Es gibt inzwischen in verschiedenen Fabriken selbstverwaltete Komitees, die bisher die Gespräche und den Streik leiten. So versuchen die schlagkräftigen Betriebe mit eigenen internen Organisationen ihre Forderungen durchzusetzen. In der aktuellen Vorwahl-Periode in der Türkei ist der Widerstand der ArbeiterInnen dabei eng mit der Frage verbunden, welche Gewerkschaft sie sich vorstellen. Die ArbeiterInnen handeln in dieser Zeit antibürokratisch und bauen eigene Organe in der Fabrik auf.

Aus den stalinistischen und reformistischen Linken wird die Antwort stärker, dass die ArbeiterInnen in die Gewerkschaft „Birleşik Metal İş“ gehen. Dabei ignorieren sie die Tatsache, dass die Gewerkschaftsbürokratie inzwischen bei ArbeiterInnen ein Schreckgespenst ist. Im Kern ist die Antwort eine andere bürokratische Antwort auf den Streik, da sie die Macht- und Kampforgane der ArbeiterInnen in den Fabriken einer anderen Gewerkschaftsbürokratie unterwerfen wollen.

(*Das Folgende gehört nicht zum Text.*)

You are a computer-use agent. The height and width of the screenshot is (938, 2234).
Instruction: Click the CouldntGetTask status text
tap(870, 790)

Derzeit ist die Jugend in der Türkei, die in den letzten zwei Jahren Kämpfe wie in der Gezi-Bewegung durchgemacht hat, weit von diesem Kampf entfernt. Eine große Herausforderung bleibt, die Jugend für diesen Kampf zu gewinnen. Die Perspektiven dabei sind vielfältig: Der Kampf um höhere Löhne im Metallsektor bringt auch eine allgemeine Lebensverbesserung und die Aussicht auf die Erhöhung des Mindestlohnes mit sich. Die Ansätze der ArbeiterInnendemokratie, Fabriken zu besetzen und in den Streik einzutreten, können Keinformen für unabhängige Organe der ArbeiterInnen sein. Außerdem verteidigen sie sich aktuell sehr diszipliniert gegen Staat, Unternehmen und Gewerkschaftsbürokratie und ihre Schlägertrupps in Uniform und ohne Uniform. Diese Erfahrungen können auch sehr schnell auf die Universitäten, Schulen und weitere Teile der Gesellschaft ausgeweitet werden.

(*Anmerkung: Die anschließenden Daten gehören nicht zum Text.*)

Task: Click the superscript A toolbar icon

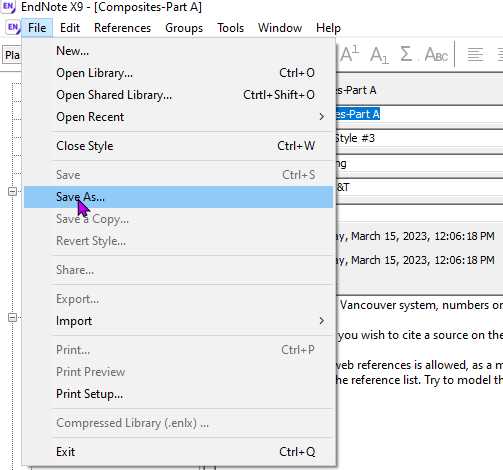Action: tap(349, 54)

Die mögliche autonome betriebliche Organisierung im Metallsektor ist eine große Chance – vorausgesetzt, sie verfallen nicht der Gefahr, nur die privilegierten Teile zu organisieren. Doch trotz aller Gefahren schufen die ArbeiterInnen hier in Kürze eigene Organe und warfen die bürokratische „Türk Metal İş“ aus ihren eigenen Fabriken hinaus.

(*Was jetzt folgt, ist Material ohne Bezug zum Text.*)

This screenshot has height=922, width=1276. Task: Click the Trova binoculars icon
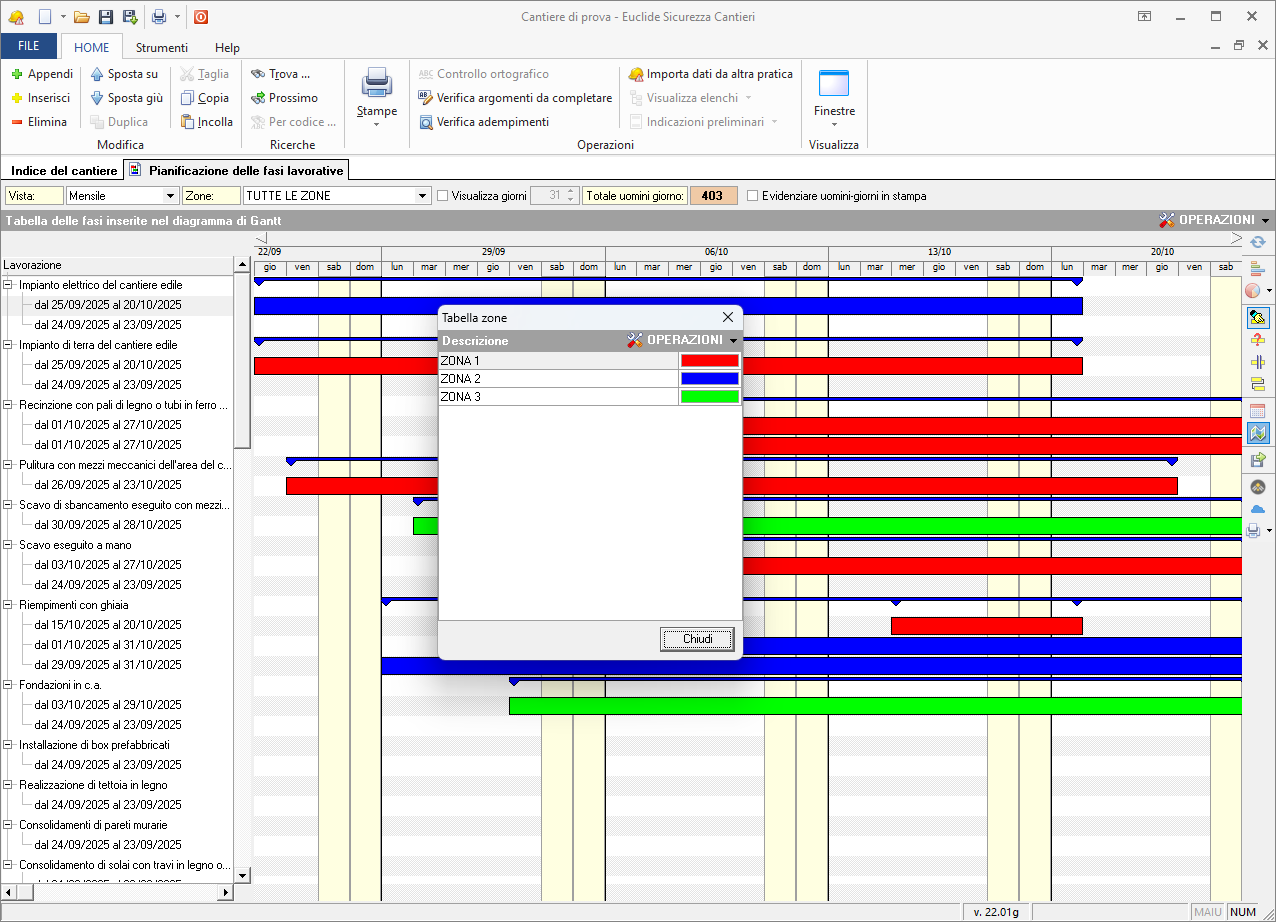tap(258, 74)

Die entscheidende Frage bleibt, ob „Birleşik Metal İş“ sich fähig zeigt, einen konstitutiven Gründungskongress mit ihren eigenen Mitgliedern und mit derzeit streikenden ArbeiterInnen einzuberufen, wo die internen Strukturen der Fabriken aufrecht bleiben und ausgebaut werden, die antibürokratischen Ansätze der Fabrikkomitees auf die Gewerkschaft ausgeweitet werden (Lohnbeschränkung für FunktionärInnen und jederzeitige Abwählbarkeit) und eine kämpferische Gewerkschaft für den gesamten Metallsektor aufgebaut wird.